The more you don't want to have an argument the more likely something will happen to cause one. And then it will be the same old song and dance. If he has issues keeping focus in the bedroom, and has let you know about it, he is trying to cover up that he has also fantasized about other women while he's been with you too. Even though he says he hasn't. He knows he will get into more hot water with you if he were to tell you that its the same with you, and he doesn't want to risk losing the fall back. He isn't afraid of losing you, he is afraid that you will move on and his security blanket will not be there. And that is exactly what you need to do: Move on from him. It may be hard at first but he can not offer you anything new or stable or completely committed. What they say about people who are meant to be in your life will some how find a way to be in it is true, in some cases. But in cases like these, you're not alone, it is toxic and will only harm your mental well being and quite possibly your physical well being if one of your fights gets out of control.
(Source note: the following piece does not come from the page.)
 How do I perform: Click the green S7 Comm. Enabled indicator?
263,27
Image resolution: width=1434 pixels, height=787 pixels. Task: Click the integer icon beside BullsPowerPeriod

It is going to hurt, because aside from the one other boyfriend that you had, he is all you've ever known. His behavior and everything else is all you've ever known. And as difficult as it sounds, you're going to have to learn how to stand on your own two feet and say: I Do Not deserve to be treated like a fall back or rebound. I deserve to be happy, free from insecurity.
I honestly speak from experience. It isn't worth torturing yourself over, wondering whether or not things will work out this time or always being on edge praying that you don't have a fight. All that does is cause more stress for you and it will take its toll further on you if you don't get out now. This will only change when you are strong enough to walk away knowing that there are better and more pressing things to be concerned about rather than how some guy has controlled your life for so long and whether this will be the time that it all works out or falls apart again for the umpteenth dozen time.
Mantra for healing: I Deserve Better Than This.
And a few songs to help get you going:
Papa Roach-Scars
Pink- So What
Destiny's Child- Survivor
Gotye- Somebody That I Use To Know
Kelly Clarkson- Since You Been Gone
The All-American Rejects- Gives You Hell

I wish you the best of luck. I hope you find yourself and find a way to get yourself happy and secure on your own without the help of a significant other. You are awesome and You Deserve Much Better!